New corporate responsibility rules for EU companies

Out-Law Guide | 23 May 2022 | 3:20 pm | 4 min. read

The European Commission has adopted a proposal for legislation which will require large companies to comply with rules fostering sustainable and responsible corporate behaviour.

The proposal for the Corporate Sustainability Due Diligence Directive was adopted on 23 February 2022. The Directive’s aim is to anchor human rights and environmental considerations in the operations and corporate governance of those companies in scope.

The Directive’s objectives will be achieved by imposing a number of new obligations on large EU-headquartered companies and a number of others headquartered outside the EU, but active within the union.

The Directive imposes additional duties on directors of companies in scope of the legislation to conduct corporate due diligence, as well as on directors who join the board of a company acquired following a merger and acquisition (M&A) process.

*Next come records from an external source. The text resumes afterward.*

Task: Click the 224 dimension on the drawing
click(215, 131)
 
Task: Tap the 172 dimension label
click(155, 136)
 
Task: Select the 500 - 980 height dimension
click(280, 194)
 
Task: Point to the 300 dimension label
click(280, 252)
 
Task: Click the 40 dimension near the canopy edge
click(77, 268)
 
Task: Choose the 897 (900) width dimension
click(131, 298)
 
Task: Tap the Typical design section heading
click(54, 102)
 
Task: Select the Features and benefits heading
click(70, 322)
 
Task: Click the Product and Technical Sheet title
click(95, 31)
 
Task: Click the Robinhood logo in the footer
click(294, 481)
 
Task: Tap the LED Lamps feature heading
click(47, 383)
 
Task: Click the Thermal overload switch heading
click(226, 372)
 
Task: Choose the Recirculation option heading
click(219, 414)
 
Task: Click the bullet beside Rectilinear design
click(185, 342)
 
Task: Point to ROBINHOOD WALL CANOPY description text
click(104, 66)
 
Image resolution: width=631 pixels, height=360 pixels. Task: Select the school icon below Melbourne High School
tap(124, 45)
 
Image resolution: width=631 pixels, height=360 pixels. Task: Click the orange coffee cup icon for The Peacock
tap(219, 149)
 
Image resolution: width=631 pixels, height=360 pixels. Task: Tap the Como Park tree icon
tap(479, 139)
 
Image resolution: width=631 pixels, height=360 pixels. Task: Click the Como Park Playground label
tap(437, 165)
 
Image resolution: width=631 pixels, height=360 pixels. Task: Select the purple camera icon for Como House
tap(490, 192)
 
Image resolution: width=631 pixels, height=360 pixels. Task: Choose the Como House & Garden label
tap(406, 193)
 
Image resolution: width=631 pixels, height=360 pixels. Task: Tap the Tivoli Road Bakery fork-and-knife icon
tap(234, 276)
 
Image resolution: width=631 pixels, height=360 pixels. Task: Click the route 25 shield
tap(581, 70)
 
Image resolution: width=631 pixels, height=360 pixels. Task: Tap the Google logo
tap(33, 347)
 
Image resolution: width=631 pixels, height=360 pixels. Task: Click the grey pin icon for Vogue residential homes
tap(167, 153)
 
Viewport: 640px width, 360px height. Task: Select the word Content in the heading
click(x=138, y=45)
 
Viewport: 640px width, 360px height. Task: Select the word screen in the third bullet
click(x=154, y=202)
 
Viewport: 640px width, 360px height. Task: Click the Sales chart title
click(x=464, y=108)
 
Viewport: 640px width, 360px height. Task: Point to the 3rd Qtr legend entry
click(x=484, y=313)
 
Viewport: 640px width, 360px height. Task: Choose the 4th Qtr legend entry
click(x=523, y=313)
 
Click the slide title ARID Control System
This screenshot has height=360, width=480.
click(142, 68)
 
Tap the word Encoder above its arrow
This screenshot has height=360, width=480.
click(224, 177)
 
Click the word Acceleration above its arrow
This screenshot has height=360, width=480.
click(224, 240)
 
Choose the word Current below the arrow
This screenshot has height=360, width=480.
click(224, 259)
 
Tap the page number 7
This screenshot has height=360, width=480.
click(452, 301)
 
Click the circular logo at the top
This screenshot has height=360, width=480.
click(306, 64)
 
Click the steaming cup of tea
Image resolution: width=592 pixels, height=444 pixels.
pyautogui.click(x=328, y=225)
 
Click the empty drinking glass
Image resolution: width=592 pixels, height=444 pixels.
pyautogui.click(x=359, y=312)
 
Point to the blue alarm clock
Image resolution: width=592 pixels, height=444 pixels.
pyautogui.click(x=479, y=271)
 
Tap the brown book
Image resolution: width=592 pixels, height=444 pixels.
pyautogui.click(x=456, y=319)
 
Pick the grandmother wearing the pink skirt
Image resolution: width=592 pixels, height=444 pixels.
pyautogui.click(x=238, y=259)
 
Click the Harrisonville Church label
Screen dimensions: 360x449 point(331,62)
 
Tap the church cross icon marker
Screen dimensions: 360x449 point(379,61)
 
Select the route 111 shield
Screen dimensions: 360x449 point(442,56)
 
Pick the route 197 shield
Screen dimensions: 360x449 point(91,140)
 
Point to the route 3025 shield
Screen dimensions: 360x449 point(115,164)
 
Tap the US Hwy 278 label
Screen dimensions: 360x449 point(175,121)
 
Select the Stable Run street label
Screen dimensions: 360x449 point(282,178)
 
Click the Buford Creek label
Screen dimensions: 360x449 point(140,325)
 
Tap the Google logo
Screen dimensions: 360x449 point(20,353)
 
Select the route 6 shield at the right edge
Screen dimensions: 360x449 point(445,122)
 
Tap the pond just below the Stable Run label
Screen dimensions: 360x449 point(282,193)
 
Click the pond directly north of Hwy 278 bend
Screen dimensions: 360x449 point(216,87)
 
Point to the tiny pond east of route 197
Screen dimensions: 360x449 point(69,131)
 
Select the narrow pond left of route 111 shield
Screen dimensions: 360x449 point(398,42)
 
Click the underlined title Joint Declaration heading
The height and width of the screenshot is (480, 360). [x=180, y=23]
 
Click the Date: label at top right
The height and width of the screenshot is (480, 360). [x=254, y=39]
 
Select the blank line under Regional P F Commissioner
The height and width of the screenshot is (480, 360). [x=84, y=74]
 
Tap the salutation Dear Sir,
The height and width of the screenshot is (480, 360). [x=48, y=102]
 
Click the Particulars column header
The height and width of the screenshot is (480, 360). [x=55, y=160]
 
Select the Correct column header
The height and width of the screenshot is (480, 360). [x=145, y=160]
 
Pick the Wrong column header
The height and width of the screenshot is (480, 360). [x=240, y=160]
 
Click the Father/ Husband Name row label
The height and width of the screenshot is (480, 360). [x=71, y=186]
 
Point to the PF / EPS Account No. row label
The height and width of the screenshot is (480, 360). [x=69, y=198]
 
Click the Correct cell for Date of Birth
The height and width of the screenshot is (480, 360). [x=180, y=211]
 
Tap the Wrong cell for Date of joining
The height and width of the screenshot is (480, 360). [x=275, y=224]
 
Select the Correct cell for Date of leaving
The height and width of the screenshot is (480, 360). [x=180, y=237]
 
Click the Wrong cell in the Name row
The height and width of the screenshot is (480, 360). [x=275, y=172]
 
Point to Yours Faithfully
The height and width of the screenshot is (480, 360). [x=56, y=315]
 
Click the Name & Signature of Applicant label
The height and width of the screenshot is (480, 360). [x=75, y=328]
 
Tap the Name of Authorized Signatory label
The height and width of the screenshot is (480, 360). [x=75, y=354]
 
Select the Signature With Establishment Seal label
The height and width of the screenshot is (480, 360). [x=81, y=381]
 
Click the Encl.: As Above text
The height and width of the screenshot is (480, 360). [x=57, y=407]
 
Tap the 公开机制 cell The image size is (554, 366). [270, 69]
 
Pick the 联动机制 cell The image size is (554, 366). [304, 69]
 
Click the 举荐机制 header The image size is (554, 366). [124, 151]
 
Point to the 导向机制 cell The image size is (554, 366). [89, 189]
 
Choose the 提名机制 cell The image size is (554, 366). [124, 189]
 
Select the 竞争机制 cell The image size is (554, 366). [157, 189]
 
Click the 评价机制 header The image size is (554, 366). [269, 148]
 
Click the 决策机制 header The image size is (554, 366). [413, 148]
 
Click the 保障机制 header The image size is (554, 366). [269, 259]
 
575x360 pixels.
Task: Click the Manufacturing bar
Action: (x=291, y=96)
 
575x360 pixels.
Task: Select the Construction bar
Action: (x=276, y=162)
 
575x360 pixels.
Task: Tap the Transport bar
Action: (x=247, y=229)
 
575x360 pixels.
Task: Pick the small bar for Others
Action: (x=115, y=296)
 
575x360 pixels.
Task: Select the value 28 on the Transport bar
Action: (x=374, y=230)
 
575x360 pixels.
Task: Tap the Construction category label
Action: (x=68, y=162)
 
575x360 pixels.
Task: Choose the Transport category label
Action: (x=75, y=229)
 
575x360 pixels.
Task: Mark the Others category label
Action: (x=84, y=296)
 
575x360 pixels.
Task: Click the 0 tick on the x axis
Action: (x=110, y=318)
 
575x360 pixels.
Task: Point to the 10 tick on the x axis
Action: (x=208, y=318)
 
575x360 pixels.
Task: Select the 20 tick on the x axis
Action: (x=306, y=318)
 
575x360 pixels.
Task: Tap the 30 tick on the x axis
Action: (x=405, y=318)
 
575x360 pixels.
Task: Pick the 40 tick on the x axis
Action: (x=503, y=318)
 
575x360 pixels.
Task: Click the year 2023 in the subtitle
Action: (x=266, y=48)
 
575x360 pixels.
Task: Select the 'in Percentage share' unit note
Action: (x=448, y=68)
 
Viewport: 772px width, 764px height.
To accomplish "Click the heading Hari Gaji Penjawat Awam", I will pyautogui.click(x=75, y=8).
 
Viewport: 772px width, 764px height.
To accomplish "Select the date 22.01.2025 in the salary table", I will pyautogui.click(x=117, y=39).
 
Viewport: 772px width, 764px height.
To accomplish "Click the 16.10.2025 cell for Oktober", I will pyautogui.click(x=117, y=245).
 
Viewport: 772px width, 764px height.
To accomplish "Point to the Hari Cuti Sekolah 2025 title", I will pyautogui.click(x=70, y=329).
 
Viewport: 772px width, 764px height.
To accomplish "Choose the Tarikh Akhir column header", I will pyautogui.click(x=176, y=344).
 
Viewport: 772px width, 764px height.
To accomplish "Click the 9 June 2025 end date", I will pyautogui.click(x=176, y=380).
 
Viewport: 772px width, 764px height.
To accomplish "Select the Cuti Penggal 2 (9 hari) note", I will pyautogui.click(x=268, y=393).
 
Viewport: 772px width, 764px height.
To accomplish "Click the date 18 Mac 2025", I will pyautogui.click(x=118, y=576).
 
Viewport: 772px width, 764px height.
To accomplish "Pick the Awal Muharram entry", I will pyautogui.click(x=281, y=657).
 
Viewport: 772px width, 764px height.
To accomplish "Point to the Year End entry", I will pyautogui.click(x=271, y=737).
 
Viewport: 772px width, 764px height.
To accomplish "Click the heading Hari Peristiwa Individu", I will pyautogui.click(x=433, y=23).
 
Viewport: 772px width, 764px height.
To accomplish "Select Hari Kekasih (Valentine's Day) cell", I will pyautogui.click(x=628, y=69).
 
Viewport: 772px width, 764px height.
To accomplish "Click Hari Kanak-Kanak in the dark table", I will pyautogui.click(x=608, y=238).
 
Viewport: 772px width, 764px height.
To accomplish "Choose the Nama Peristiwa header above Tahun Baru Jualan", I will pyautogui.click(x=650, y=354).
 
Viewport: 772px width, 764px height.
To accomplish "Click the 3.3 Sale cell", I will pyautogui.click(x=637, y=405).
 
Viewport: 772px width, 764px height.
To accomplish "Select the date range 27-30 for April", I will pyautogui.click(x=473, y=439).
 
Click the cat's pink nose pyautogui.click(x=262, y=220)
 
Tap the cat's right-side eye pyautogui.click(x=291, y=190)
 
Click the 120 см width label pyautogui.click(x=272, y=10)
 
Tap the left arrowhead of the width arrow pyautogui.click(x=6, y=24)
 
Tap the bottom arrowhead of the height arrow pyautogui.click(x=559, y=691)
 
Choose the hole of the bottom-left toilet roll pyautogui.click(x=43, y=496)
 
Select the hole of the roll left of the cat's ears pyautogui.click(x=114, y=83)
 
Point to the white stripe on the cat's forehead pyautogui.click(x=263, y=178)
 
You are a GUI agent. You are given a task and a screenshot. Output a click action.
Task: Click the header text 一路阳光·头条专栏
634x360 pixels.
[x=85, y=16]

The rules will apply to a company’s own operations, its subsidiaries and its value chains – both direct and indirect established business relationships.

New obligations

The Directive establishes a corporate due diligence duty which at its core is a duty to identify, bring to an end, prevent, mitigate and account for negative human rights and environmental impacts in the company’s own operations and those of its subsidiaries and value chains.

The requirements of the Directive will not apply to all EU companies, but are expected to apply to several thousand large organisations and those in high-impact sectors

Certain large companies will also need to have a plan to ensure that their business strategy is compatible with limiting global warming to 1.5°C in line with the Paris Agreement.

The costs of implementing the due diligence procedures will be borne by the relevant companies.

In order to comply with the corporate due diligence duty, companies need to:

  • integrate due diligence into policies;
  • identify actual or potential adverse human rights and environmental impacts;
  • prevent or mitigate potential impacts;
  • bring to an end or minimise actual impacts;
  • establish and maintain a complaints procedure;
  • monitor the effectiveness of the due diligence policy and measures; and
  • publicly communicate on due diligence.

When it comes to M&A, the shareholders and directors of target companies will need to demonstrate that they have complied with these duties as prospective purchasers will be adding this to the list of areas on which they conduct due diligence prior to potential acquisitions.

Prospective purchasers are likely to seek some form of warranty protection in acquisition agreements in relation to a target company’s compliance with the terms of the Directive up to the point of sale, and shareholders will need to be confident that they are in a position to stand over any such warranties.

Directors’ duties

It is recognised in the Directive that in order to ensure that due diligence becomes part of how companies function, company directors must be involved. It is on that basis that the Directive introduces further duties to establish and supervise the implementation of due diligence measures into the company’s corporate strategy.

Duties include setting up and overseeing the implementation of the due diligence processes and integrating due diligence into the corporate strategy.

For directors of Irish companies, this builds on the existing directors’ duties as set out in the Companies Act 2014, most notably the duty to act in the best interest of the company. It also places an additional duty on directors to take into account the consequences of their decisions on sustainability issues, including, where appropriate, human rights, climate change and the environment, across the short, medium and long term.

In the context of M&A, any directors to be appointed to a target company upon acquisition will need to be aware of the ongoing duties imposed on them by virtue of this Directive. Their ability to assume these additional duties upon their appointment will be linked to the level of comfort they have been able to obtain with regards to the compliance of any existing or resigning directors with the obligations of the Directive.

Companies in scope

The requirements of the Directive will not apply to all EU companies, but are expected to apply to several thousand large organisations and those in high-impact sectors.

Companies will be divided into two groups, with the rules applying both to large EU limited liability companies and to third-country companies which generate turnover in the EU equivalent to the defined revenue thresholds for EU companies.

Group 1, which is expected to catch around 9,400 EU and 2,600 non-EU companies, will consist of businesses with more than 500 employees and turnover in excess of €150 million.

Group 2 captures companies with at least 250 employees and turnover of €40m or more operating in ‘high-impact’ sectors including textiles, agriculture and extraction of minerals. Around 3,400 EU companies and 1,400 non-EU companies will fit into this group, and the Directive will apply to this group two years later than companies in group 1.

Enforcement

The Directive will be enforced through administrative supervision and civil liability.

EU member states will have to designate an authority to supervise and impose effective, proportionate and dissuasive sanctions, including fines and compliance orders.

The European Commission will also set up a network of supervisory authorities to ensure a coordinated approach to the implementation of the Directive.

Separately, member states will have to make sure victims are compensated for a companies’ failure to comply with the obligations of the new proposals.

The directors' duties rules will be enforced through existing member states' laws, and the Directive does not propose the introduction of an additional enforcement regime in the event that directors do not comply with their obligations.

Next steps

The proposal will be presented to the European Parliament and the European Council for approval. Once adopted, member states will have two years to transpose the Directive into national law and communicate the relevant texts to the European Commission.